TIJUANA — Chef José Andrés’ World Central Kitchen is serving an average of 3,200 meals a day to migrants, mostly women and children, seeking U.S. asylum at the El Barretal center, where members of the caravan were moved to after heavy rain and windy conditions affected their previous tent city.
Weariness and despair are beginning to settle with the unsettled. Families are stressed out and tired, not only from their journey from Central America but because they are now living in limbo, without any real effort from the U.S. government to provide them with information or the means to apply for asylum.
Many of the asylum seekers have fled violence and threats against their lives. Such is the case of Marla, a 22-year-old Honduras national and mother of two.
“We don’t know what to do, they have us here without any sign of hope for asylum. They [Mexican local authorities] take us in buses to job fairs but not to anywhere where we can apply for asylum in the U.S. Our children are tired and getting sick, and now the rain and cold wind, which we are not used to.”

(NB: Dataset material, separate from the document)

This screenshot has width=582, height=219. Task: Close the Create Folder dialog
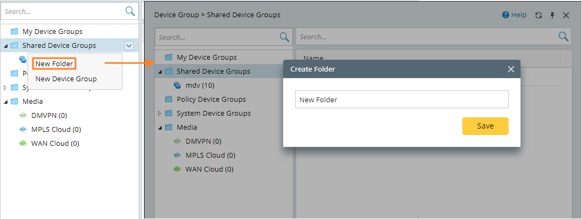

Marla found herself wiping away the tears off her two-year-old daughter Marci after Marla fell in the slippery mud due to heavy rain in the area.
“Our children are getting sick,” Marla added.
“We are bringing a sense of normalcy to these families,” World Central Kitchen’s Sam Bloch said when asked what their mission here was.
Bloch has been working tirelessly day in and day out.
“We have a Central Kitchen in a remote area in downtown Tijuana where all the meals are prepared by chefs and volunteers. The food is then brought to the shelter where we serve it three times a day,” he noted.
Chef José Andrés, who has been nominated for the Nobel Peace Prize, has been trying to bring a “sense of normalcy” since the 2010 Haiti earthquake, and can be seen wherever disaster makes itself present, with some of the most recent relief efforts being done in Puerto Rico after the hurricane, during the California wildfires and now for Tijuana, Mexico.
When asked about the rhetoric by the U.S. administration that claims that caravan members are hardcore criminals, Bloch said, “They are humans.”
Fighting back tears, he told Latino Rebels whether the task at hand is overwhelming.
“Not at all,” he said.
In another part of the complex, young men kick a soccer ball around. Others dance to tropical tunes.
Another group also tries to run a small business en route to the U.S. via the Caravan, such as is the case of 19-year-old Daniel Franca, a Honduran member of the caravan who has been giving a buzz to young men in need of a barber.
“I’ve been giving haircuts ever since we left Honduras, charging a little bit to those that can afford it, free of charge to those who can’t,” said Daniel as he was cheered on by a group of fellow Honduran youth.
As the families battle an immigration system, under heavy rain and cold winds, acts like Daniel’s are helping create a routine that imitates day-to-day life in a time of chaos for these families.
As for the meals of Chef José Andrés’ group, they also bring a sense of calmness, one plate of frijoles at a time.